Momentarily, a thunderous cheer tore through the crowd, not quite the kind that met Barack Obama on the campaign trail but more than, say, Jimmy Fallon might expect to elicit. I turned and saw a woman with almost daffodil yellow hair and superb legs and it took me a second to realize this was the once-frumpy schoolteacher I’d seen in countless hours of news footage. She beamed as dozens of camera phones flashed like popcorn-ing rhinestones. “Mary Kay!” an older woman in walking sneakers and capri pants yelled. “Make sure and tell Vili I’m the one who sent the baby book!” Letourneau smiled and returned the hug when the woman embraced her enthusiastically.

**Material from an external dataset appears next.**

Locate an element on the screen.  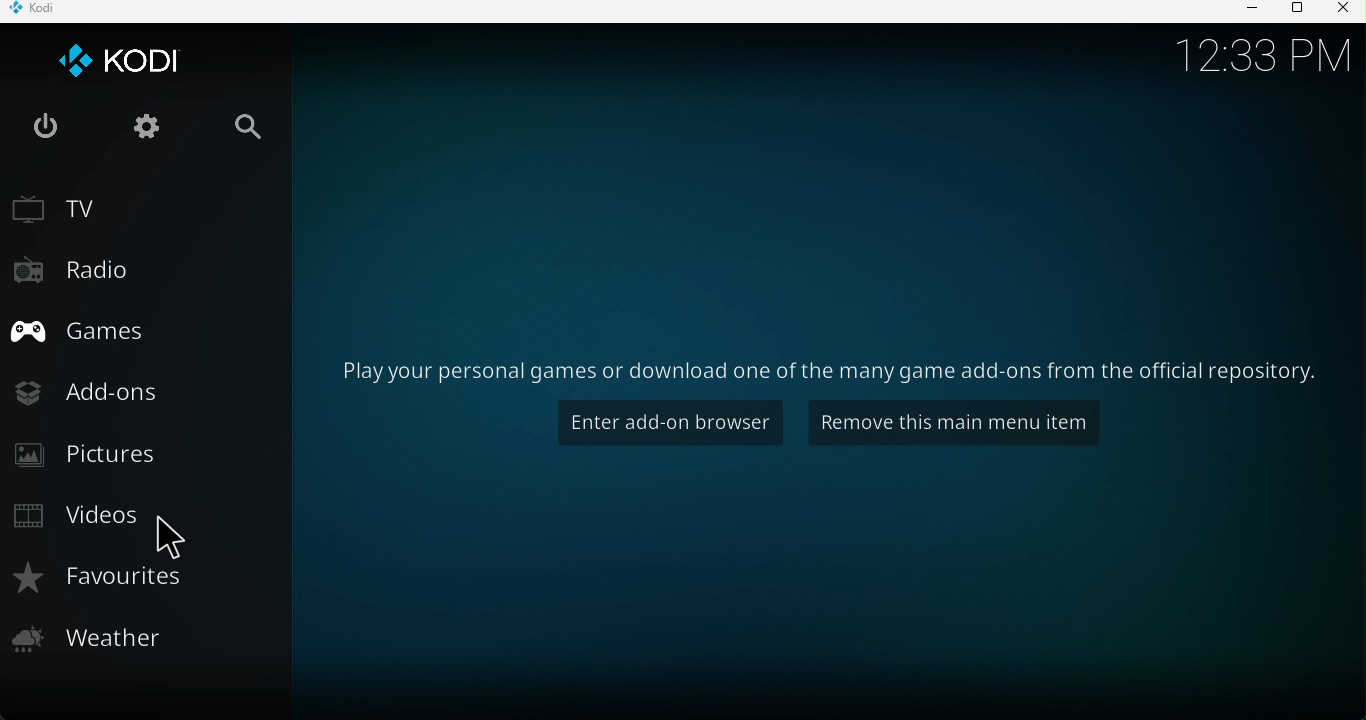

The bachlorette throng rushed Letourneau as if she were a long lost friend and the woman who launched a thousand punch lines responded in kind. On and on it went, each customer seemingly more rapturous than the previous one. A Fuel employee sold autographed “Hot for Teacher!” tee shirts and posters at a nearby folding table and looked slightly queasy. “How much is the merchandise?” I asked.

“Seven dollars for a poster and twenty for a tee shirt. We’ve sold a lot so far.”

“How do you feel about them making money like this?”

“I’m dating the owner’s cousin. He asked me to help out tonight and I couldn’t tell him no.” She paused, as if concerned someone would hear our exchange. “I’m neutral about Letourneau, but you don’t say ‘no’ to family.”

After another half hour, I left, deadened at the notion that in this room, it was verboten to suggest a convicted pedophile might not be worthy of affection or accolades.

On the cab ride home, the driver asked me, “Hot for Teacher Night? What’d you go to that thing for?”